[amsat-bb] Re: Simple 2.4Ghz helix plans?
ko6th_greg at hotmail.com
Sat Oct 31 00:15:46 PDT 2009
I followed instructions from Howard Long, G6LVB, posted here a few
years ago. (If the archives go back far enough, it was in November of
2001). I don't have it electronically, but the instructions went
something like this:
Get a long piece of thick bare copper wire (#10 is what I think I used), and
put a small mark on it every 5 3/4 inches (146mm). Sharpie marker works well. Wrap it around a
cardboard tube that's about 1 3/4 inches in diameter. The tube from a roll of paper towels works fine; the dimension is not critical. Space the turns about 1 1/4 inches (32mm) apart.
Now, here's the magic part: once you get the helix about right, sight down one edge, and you'll see those 146mm marks you made in the first step. Twist and stretch the coils so that they all line up, AND at the same time, keep the turns spaced (center to center) 32mm apart. Take your time. The diameter of the turns will take care of itself.
For the first 1/4 turn (the matching section), decrease the pitch so that it gently slopes away from the reflector, which needs to be something around 4 or so inches in diameter. The rest of the mechanical stuff you can pretty much make up yourself. There are a lot of examples if you browse around the web a bit.
Helix antennas are pretty forgiving in construction, and really cheap to make.
p.s. If you already have a Wi-Fi antenna, it should work too. Conversely, I've found that a Helix easily outperforms those "Pringles can" Wi-Fi antennas that were popular a few years ago, in a Wi-Fi application.
> Date: Sat, 31 Oct 2009 00:03:02 -0400
> From: mat_62 at netcommander.com
> To: amsat-bb at amsat.org
> Subject: [amsat-bb] Simple 2.4Ghz helix plans?
> I threw this out there on the eham satellite forum looking for answers
> but I'll try here too.
> I'm looking for some fairly simple plans for this antenna. Everything I
> find either seems to be intended for WiFi or if it is ham related is
> full of mathematical formulas to figure length, diameter, spacing etc.

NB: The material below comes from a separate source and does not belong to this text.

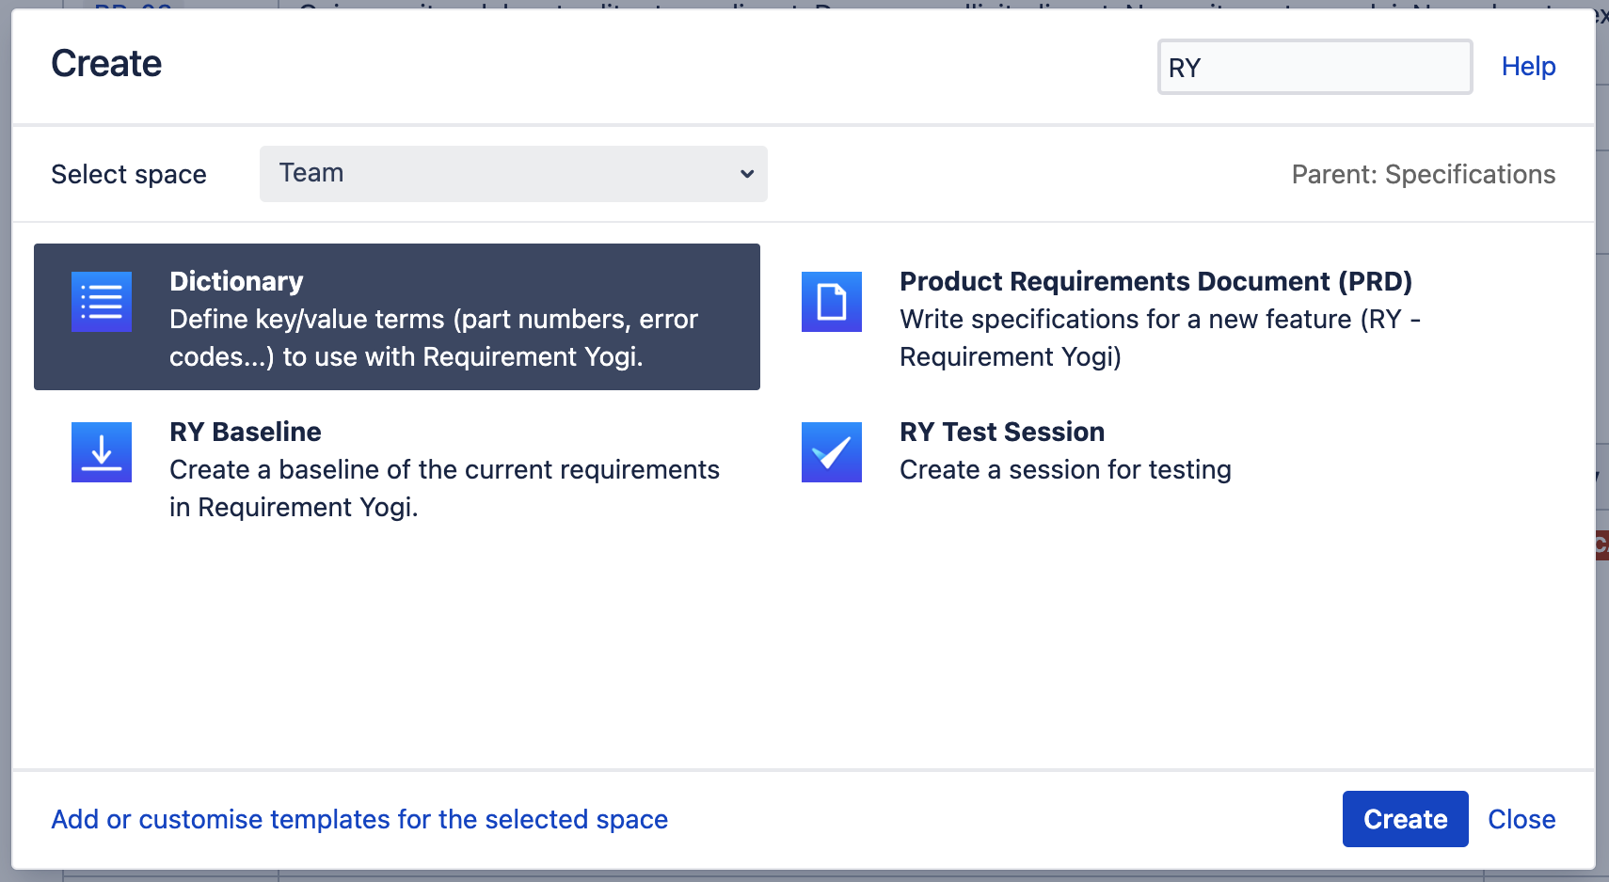The height and width of the screenshot is (882, 1609).
Task: Click the chevron arrow of the space dropdown
Action: (x=747, y=174)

> Math was never my strong suit so I'd prefer to find something with the
> actual already computed dimensions clearly stated. Preferably in English
> rather than metric measurements. I found an article in the May/June 2008
> AMSAT Journal that looked promising but there are no hard numbers, just
> the formulas and I don't have a calculator capable of some of the
> computations, much less being able to work them out in my head. Been a
> long time since I was in school!.. hi hi... I have a downconverter I'm
> not sure even works and I don't want to spend a huge amount of time and
> trouble to be able to test it.
> Tnx and 73,
> Michael, W4HIJ
> Sent via AMSAT-BB at amsat.org. Opinions expressed are those of the author.